→ Records to use
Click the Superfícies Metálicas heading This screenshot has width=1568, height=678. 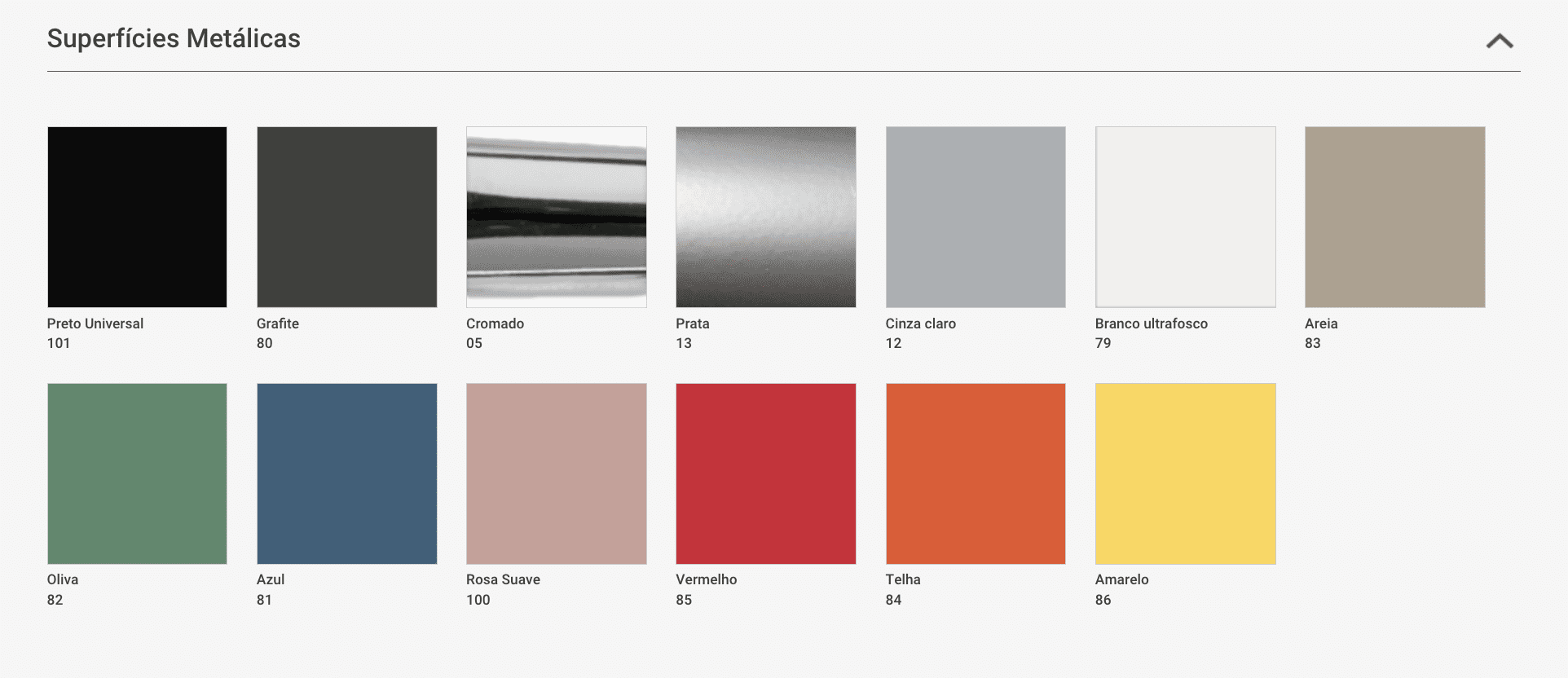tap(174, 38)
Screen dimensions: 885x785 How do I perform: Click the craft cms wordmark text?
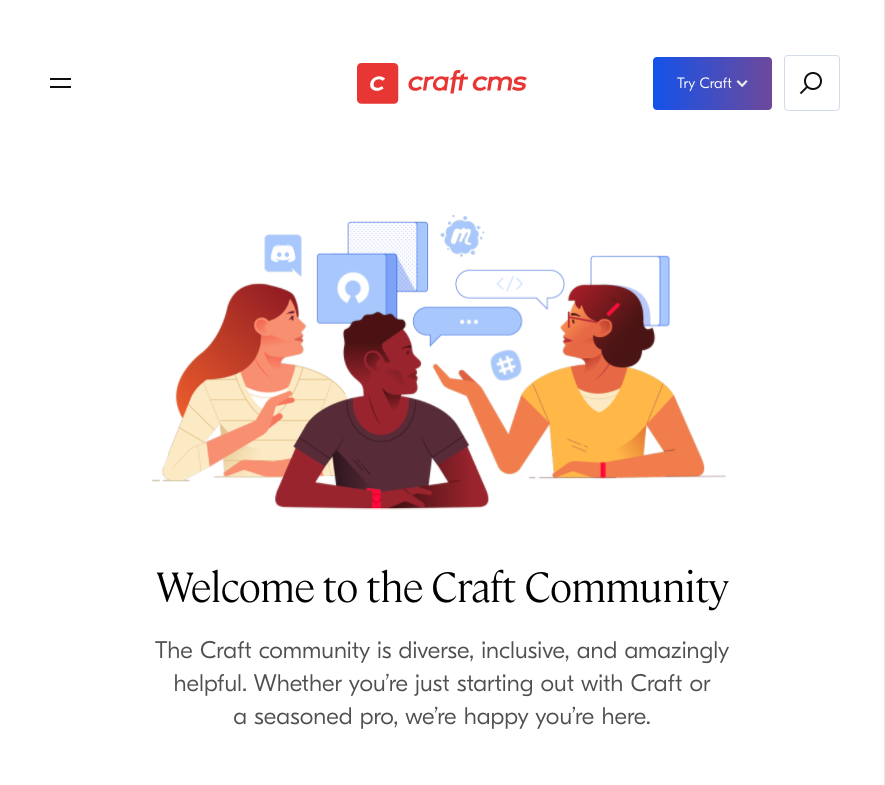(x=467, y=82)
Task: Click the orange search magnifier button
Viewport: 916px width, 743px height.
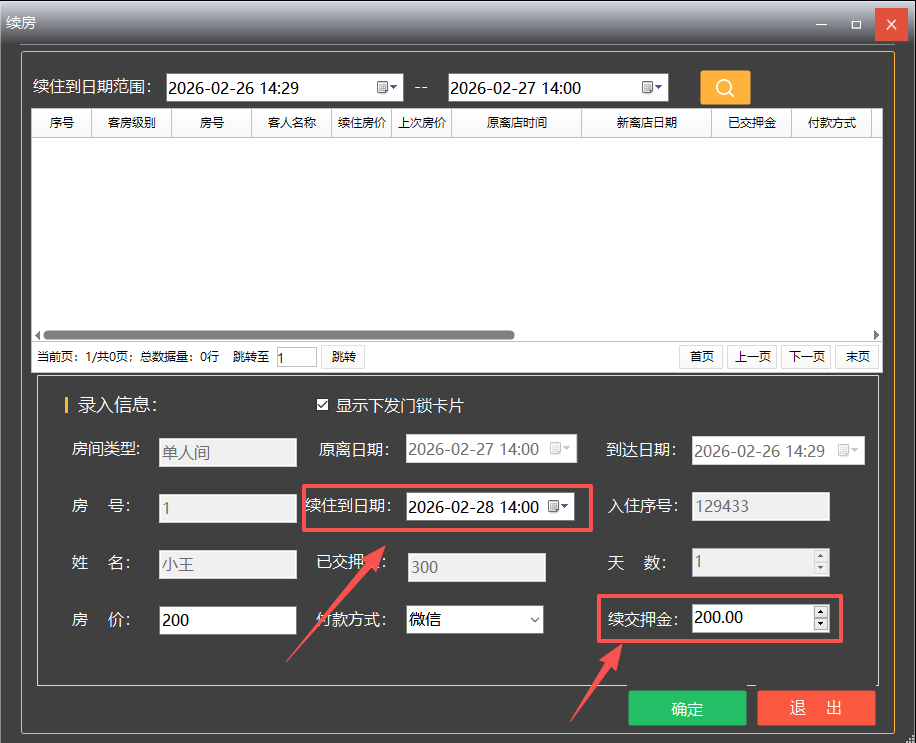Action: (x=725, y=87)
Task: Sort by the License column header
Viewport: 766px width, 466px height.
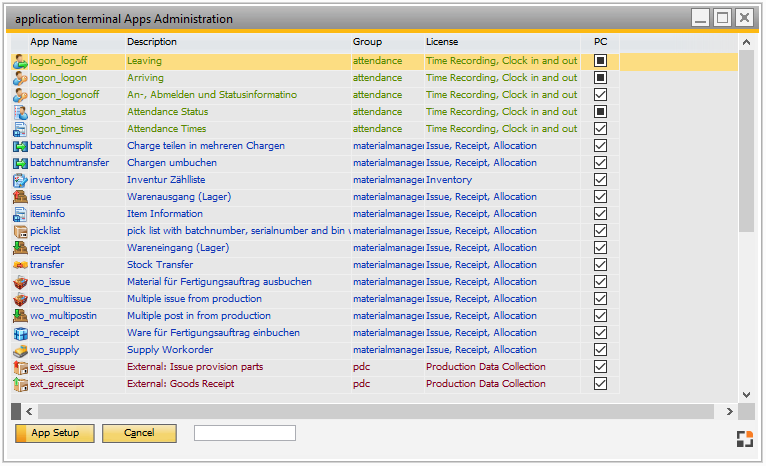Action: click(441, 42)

→ Problem requirements
From the line with "Viewport: 916px width, 743px height." to the last line of the material, both inclusive, set down every line exactly and nothing else; omit pictures.

→ Problem solution
Viewport: 916px width, 743px height.
Action: (x=725, y=87)
Task: Sort by the License column header
Viewport: 766px width, 466px height.
Action: click(441, 42)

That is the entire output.